→ **Task requirements**: Reproduce word for word the passage of the email on licences and postcode data starting at "I'm trying to" and ending at "by the recipient.".

→ **Selected extract**:
○ ○ ○ ○ ○

Re: Licences, Ts&Cs, Permissions and Obligations

I keep meaning to reply to this Rob and now that I'm back from a 
succession of trips, finally, I can.

I'm trying to understand more fully what this boils down to. The case of 
free for non-profit use, fee payable for commercial or business uses is 
already covered and clear enough. What concerns me is that you *might* 
be driving at something that says "casual Web developers beware, you may 
be about to do something naughty'? Well, that just comes down to them 
understanding the environment they're working in, it's not a tech spec 
issue I don't think?

Actually, we have a specific line in the charter that might be relevant 
[1]. Enforcement mechanisms and legal jurisdictional issues are out of 
scope, meaning that we're explicitly not concerned with providing 
evidence that a duty, permission etc. has been received and understood 
by the recipient.

Have I understood you correctly? Post codes and addresses are a tricky 
one. If you were to crowdsource a complete list of addresses from around 
the UK... you'd be breaking the law since those addresses are all 
copyright of the Royal Mail. Many battles have been fought and lost over 
this issue. Netherlands is among the countries with a more enlightened 
attitude - the address file there is CC0.

Phil


[1] https://www.w3.org/2016/poe/charter#scope

On 13/06/2016 19:29, Rob Atkinson wrote:
> Hi Phil
>
> this may or may not be relevant - but in Australia there is some
> uncertainty about the use of postcodes, and what obligations would apply if
> this was used in a web context - either as a service parameter or in a
> response payload
>
> http://auspost.com.au/business-solutions/postcode-data.html
>
> says "You will need a licence to use the Australian postcode list for
> commercial or business purposes."
>
> what if you had a dataset that had a postcode for every address - you could
> reverse engineer the list of postcodes from any comprehensive address set.

○ ○ ○ ○ ○

→ **Data excerpt**:

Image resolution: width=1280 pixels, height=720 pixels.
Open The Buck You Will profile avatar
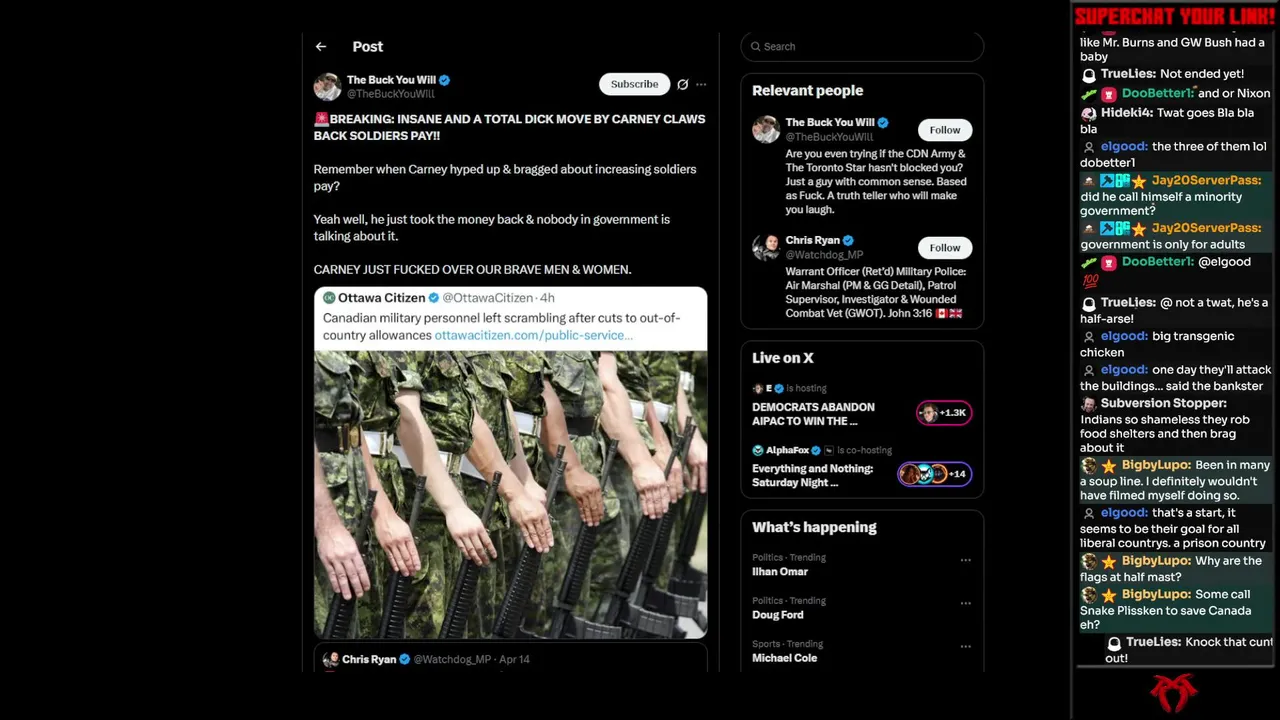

○ ○ ○ ○ ○

→ **Solution below**:
I'm trying to understand more fully what this boils down to. The case of 
free for non-profit use, fee payable for commercial or business uses is 
already covered and clear enough. What concerns me is that you *might* 
be driving at something that says "casual Web developers beware, you may 
be about to do something naughty'? Well, that just comes down to them 
understanding the environment they're working in, it's not a tech spec 
issue I don't think?

Actually, we have a specific line in the charter that might be relevant 
[1]. Enforcement mechanisms and legal jurisdictional issues are out of 
scope, meaning that we're explicitly not concerned with providing 
evidence that a duty, permission etc. has been received and understood 
by the recipient.